Zecken und Stechmücken tragen oft Krankheitserreger in sich. Dazu gehören Viren, Bakterien und einzellige Parasiten. Zu einer Übertragung dieser Erreger auf den Menschen kann es kommen, da Zecken und Mücken für ihre Entwicklung und Vermehrung auf Blut angewiesen sind. So sind sie ständig auf der Suche nach einem neuen „Blutwirt“. Zu einer Übertragung von Krankheitserregern nach einem Zecken- oder Mückenstich kommt es allerdings nur unter bestimmten Voraussetzungen:

  • Die Zecke oder die Mücke muss zuvor Blut von einem infizierten Lebewesen gesaugt und dadurch Erreger aufgenommen haben.
  • Die Erreger müssen genügend Zeit und die passenden Voraussetzungen zur Vermehrung in der Zecke oder der Mücke gehabt haben.
  • Bei bestimmten, von Zecken übertragenen Erregern muss der Saugvorgang zudem eine gewisse Zeit andauern. So werden beispielsweise Borreliose-Bakterien frühestens nach 12 Stunden übertragen. 

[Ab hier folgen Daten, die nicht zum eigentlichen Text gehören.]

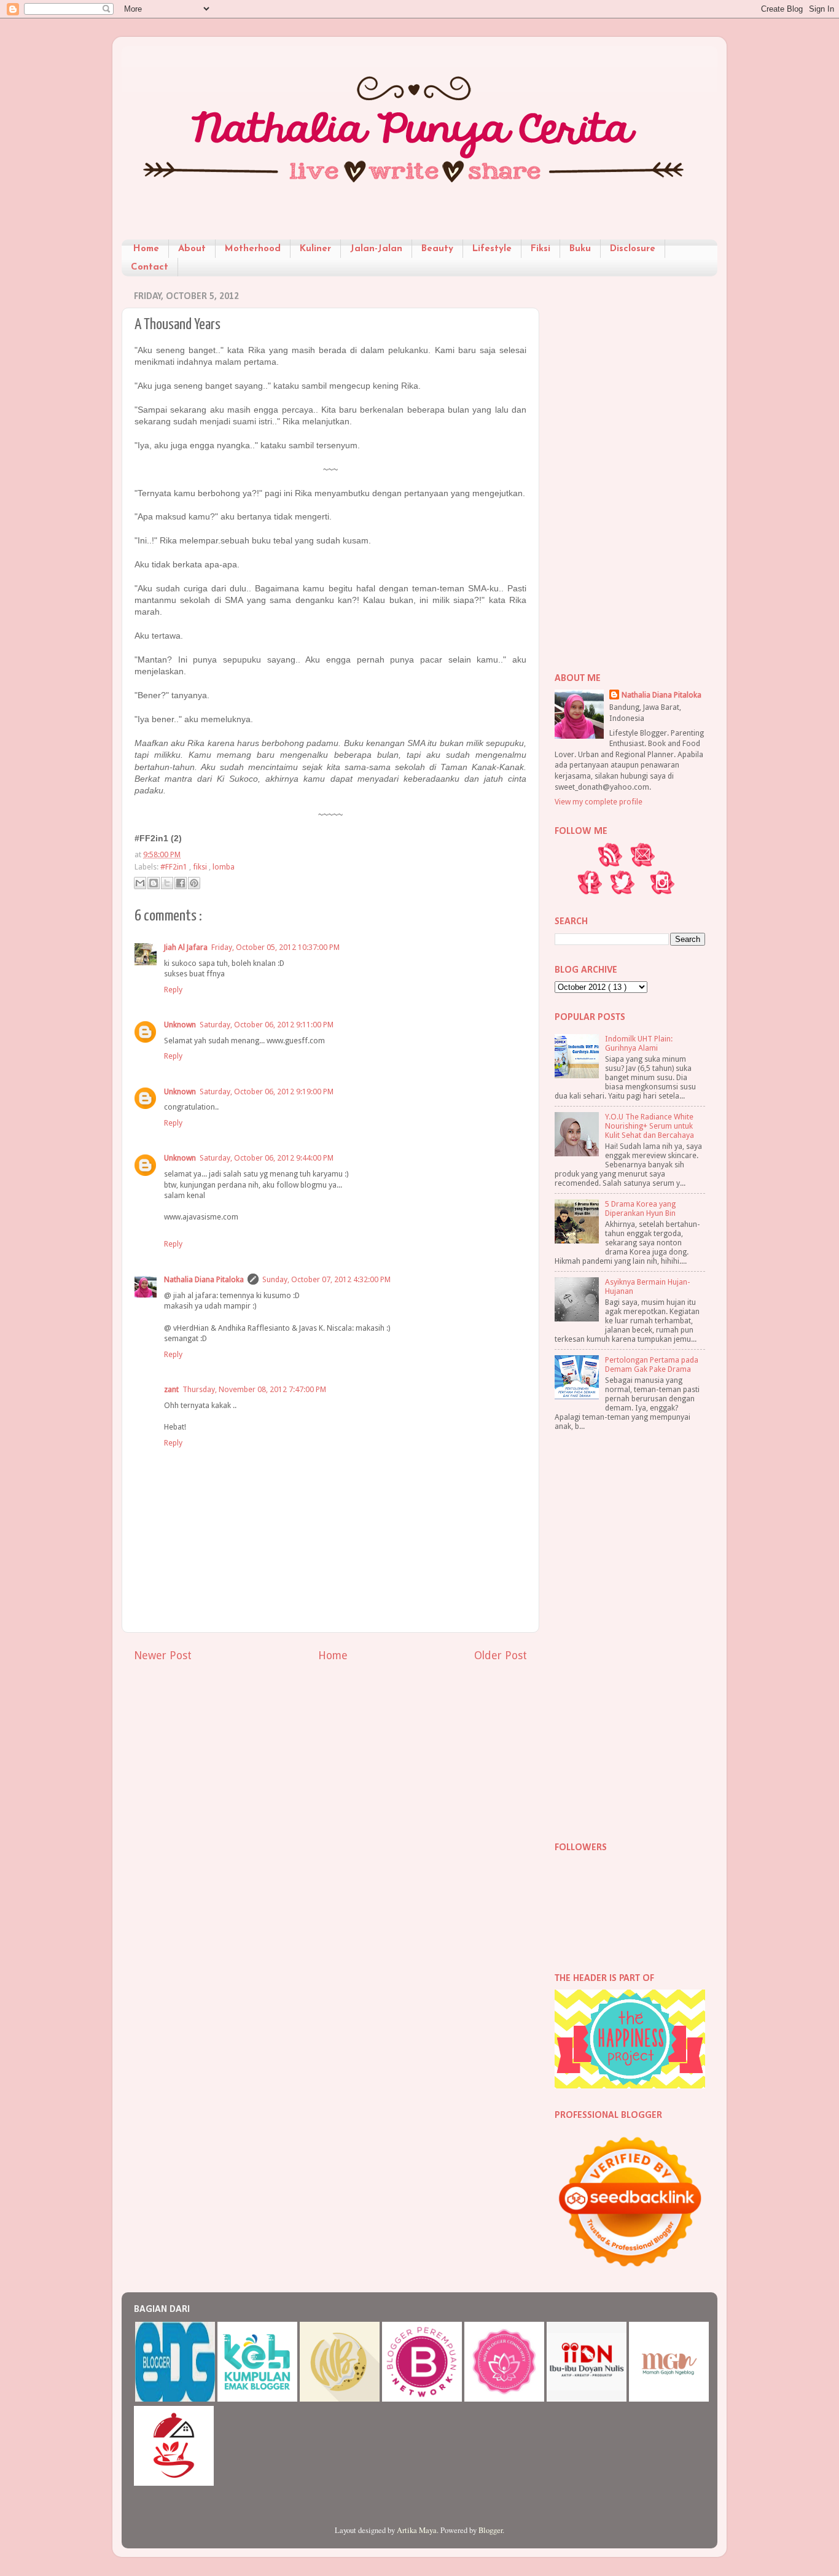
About (192, 249)
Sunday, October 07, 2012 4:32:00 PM (326, 1279)
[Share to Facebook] (180, 883)
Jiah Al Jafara (186, 947)
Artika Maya (417, 2530)
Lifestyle (492, 249)
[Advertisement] (630, 470)
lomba (224, 866)
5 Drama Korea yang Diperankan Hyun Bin (640, 1208)
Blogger (490, 2530)
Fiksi (540, 249)
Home (146, 249)
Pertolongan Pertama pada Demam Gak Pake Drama (651, 1364)
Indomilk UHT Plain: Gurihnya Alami (639, 1043)
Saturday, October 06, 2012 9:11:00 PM (267, 1024)
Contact (149, 267)
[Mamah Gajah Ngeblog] (669, 2398)
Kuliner (315, 249)
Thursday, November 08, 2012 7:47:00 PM (254, 1389)
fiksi (201, 866)
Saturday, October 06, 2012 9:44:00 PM (267, 1157)
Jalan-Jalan (376, 249)
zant (171, 1389)
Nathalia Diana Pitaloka (204, 1279)
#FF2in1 (174, 866)
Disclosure (632, 249)
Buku (580, 249)
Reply (173, 989)
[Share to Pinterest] (194, 883)
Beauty (437, 249)
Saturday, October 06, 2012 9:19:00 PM (267, 1091)
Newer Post (163, 1655)
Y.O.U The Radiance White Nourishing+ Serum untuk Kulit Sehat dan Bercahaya (649, 1126)
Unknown (180, 1024)
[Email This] (140, 883)
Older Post (500, 1655)
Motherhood (253, 249)
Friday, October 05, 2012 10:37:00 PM (275, 947)
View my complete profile (598, 801)
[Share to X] (167, 883)
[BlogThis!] (153, 883)
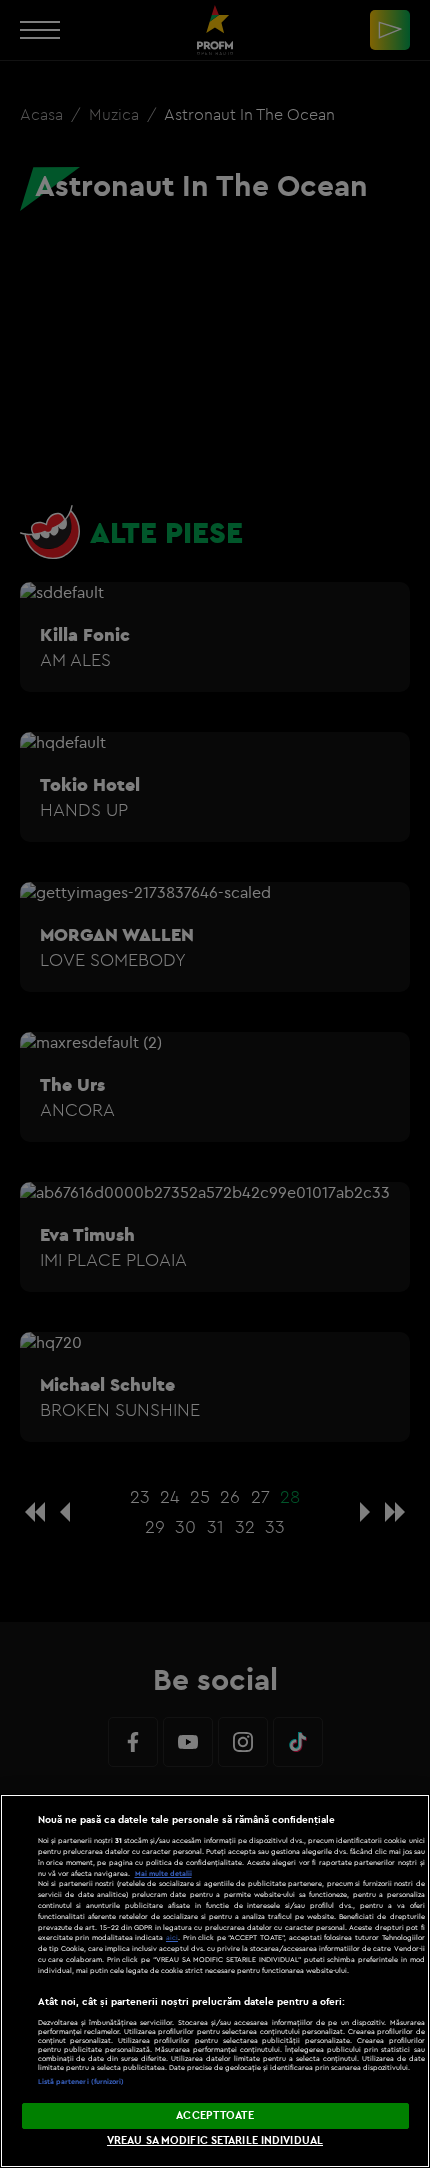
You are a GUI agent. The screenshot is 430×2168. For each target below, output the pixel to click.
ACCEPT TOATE (214, 2115)
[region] (215, 1981)
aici (172, 1937)
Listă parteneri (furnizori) (81, 2081)
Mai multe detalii (163, 1873)
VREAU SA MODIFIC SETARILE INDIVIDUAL (215, 2140)
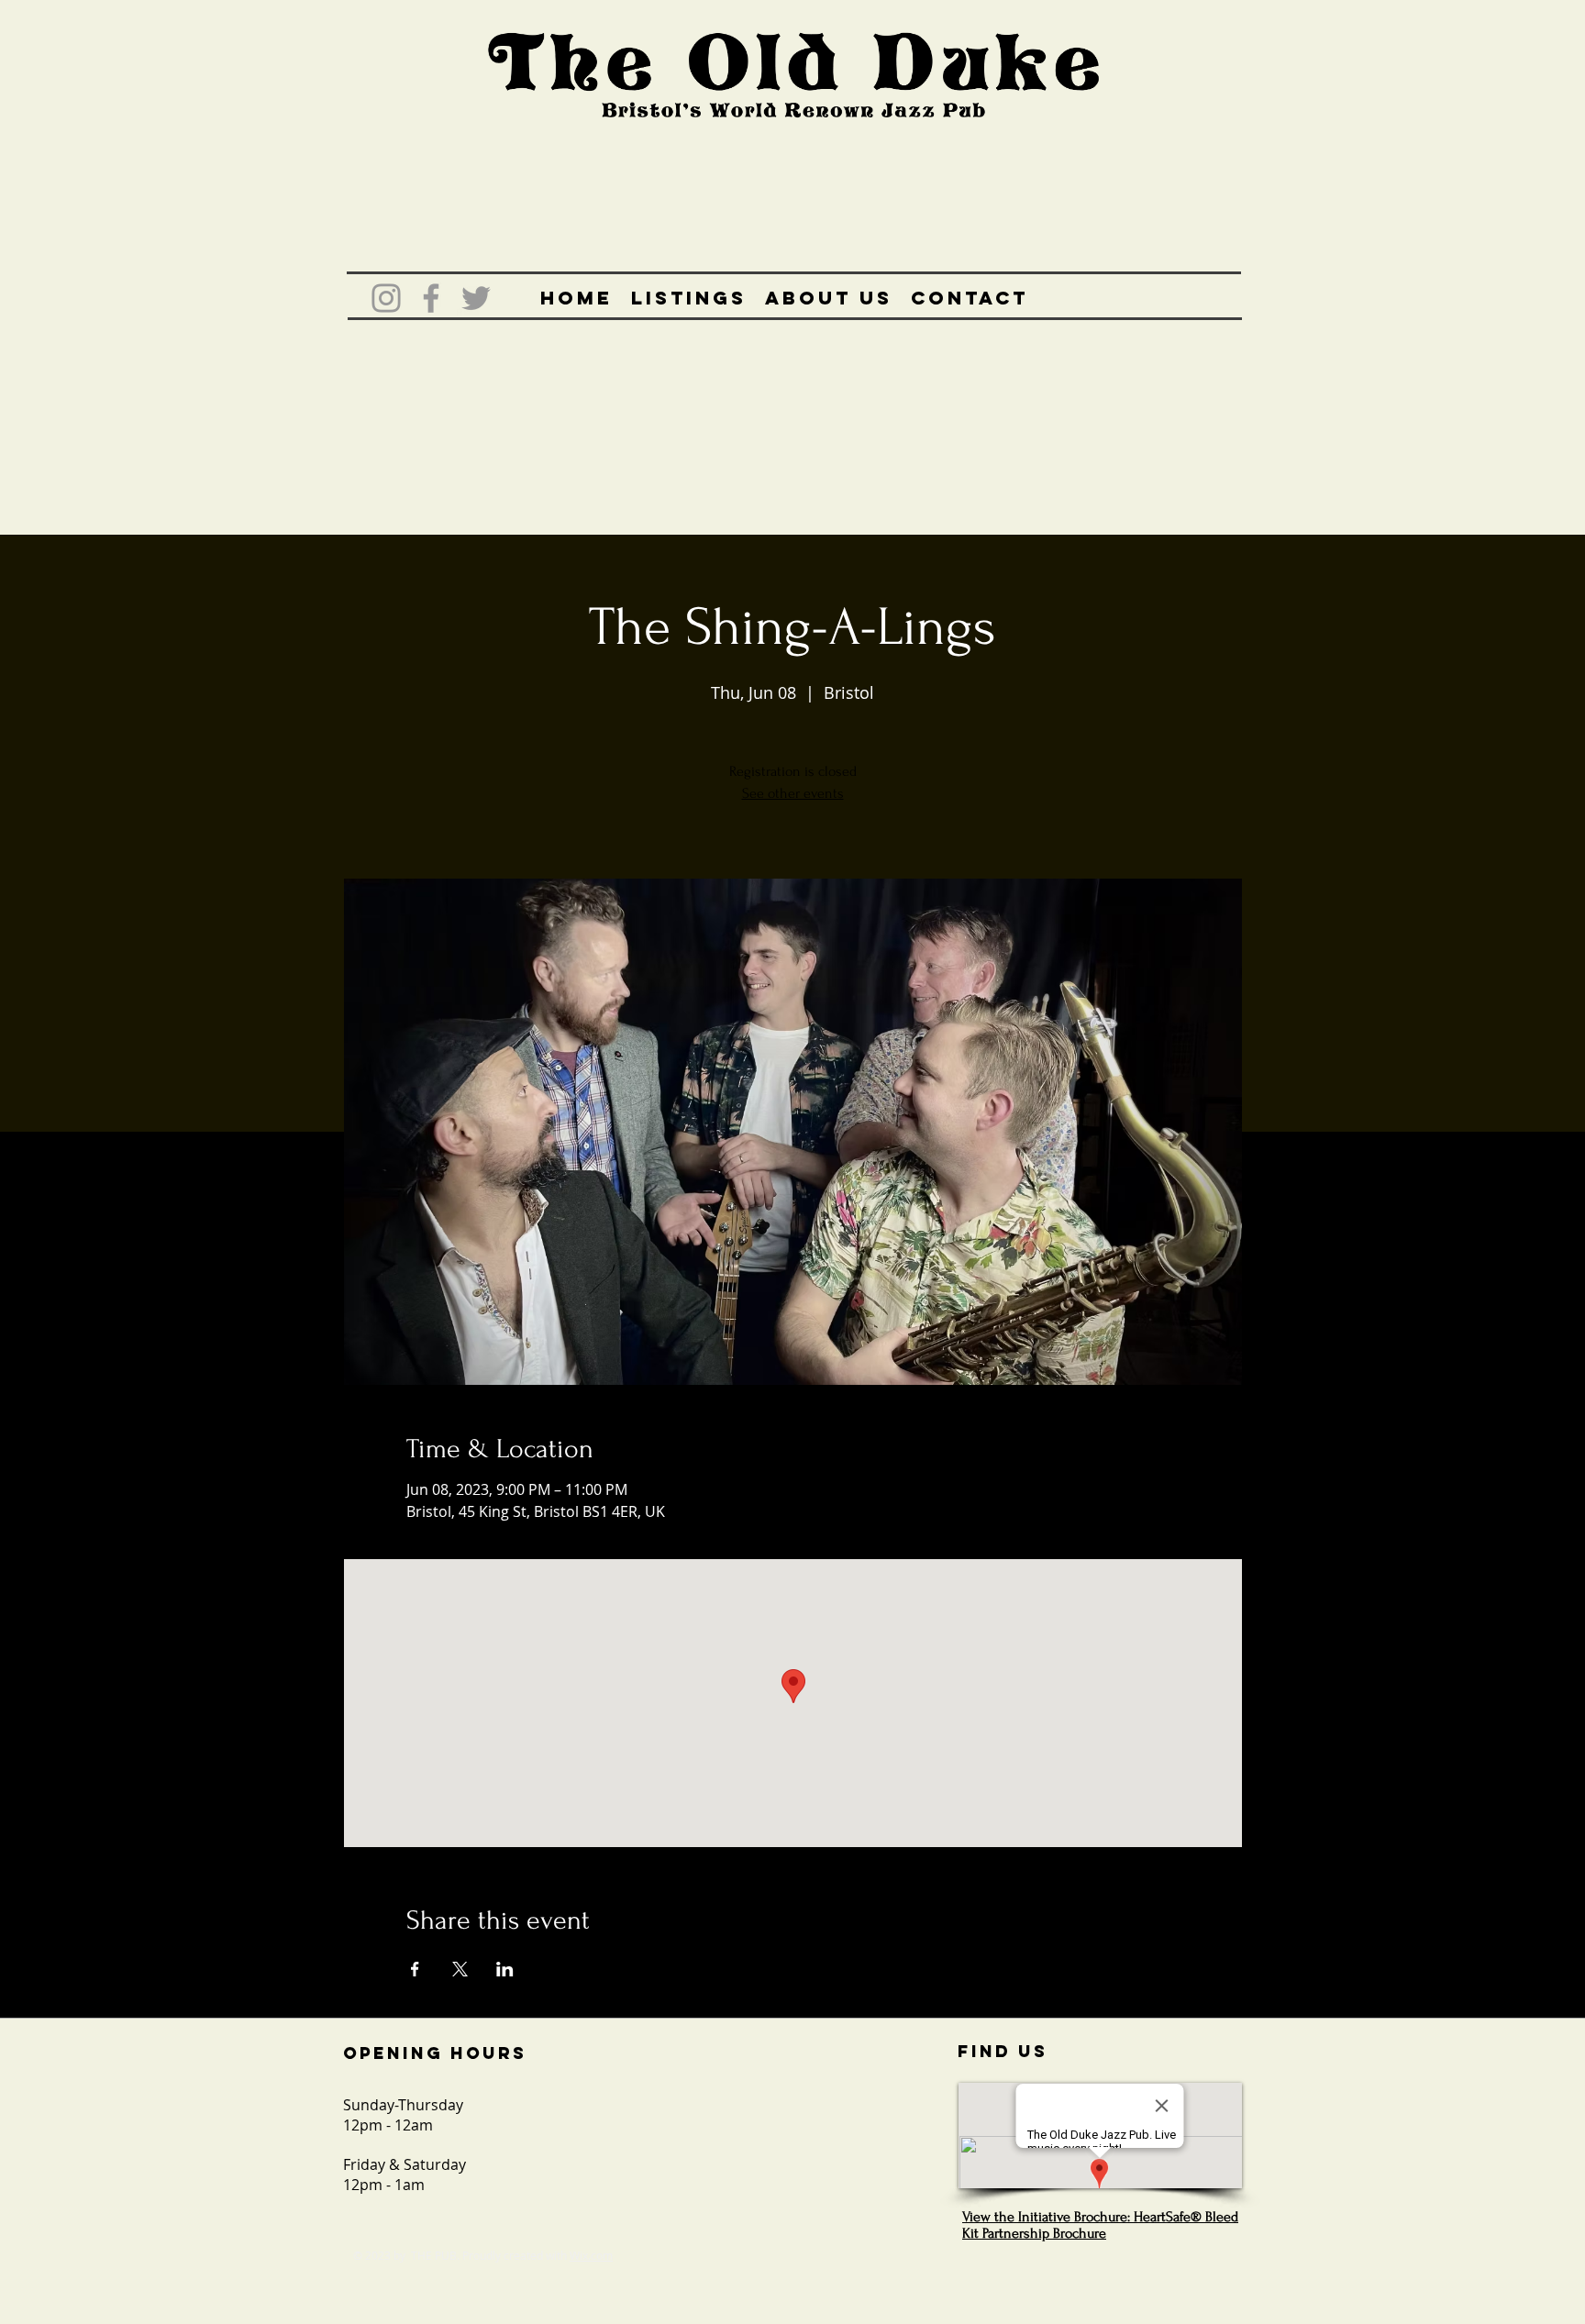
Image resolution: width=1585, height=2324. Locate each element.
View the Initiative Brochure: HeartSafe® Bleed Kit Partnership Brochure (1100, 2224)
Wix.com (591, 2255)
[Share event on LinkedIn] (505, 1969)
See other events (793, 793)
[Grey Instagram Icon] (386, 298)
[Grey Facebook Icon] (431, 298)
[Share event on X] (460, 1969)
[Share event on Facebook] (415, 1969)
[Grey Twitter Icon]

Während eine Zecke Blut saugt, können die Krankheitserreger aus dem Speichel der Zecke auf den Menschen übertragen werden. Dass ein Zeckenstich gefährlich werden kann, ist den meisten Menschen bewusst. Das liegt vor allem daran, dass auch heimische Arten in der Lage sind, Krankheiten – vor allem Borreliose und FSME – zu übertragen.

Über die Fähigkeit der Krankheitsübertragung heimischer Mückenarten ist bisher nicht viel bekannt. Allerdings weiß man, dass einige heimische Arten auch krankmachende Erreger, beispielsweise das West-Nil-Virus, übertragen können. Die Gefahr, dass solche Erreger übertragen werden, geht aber eher von tropischen Stechmücken aus. Daher ist das Risiko in Deutschland zum jetzigen Zeitpunkt eher gering.

Die Gefahr, sich in Deutschland mit exotischen Erregern zu infizieren, ist derzeitig gering.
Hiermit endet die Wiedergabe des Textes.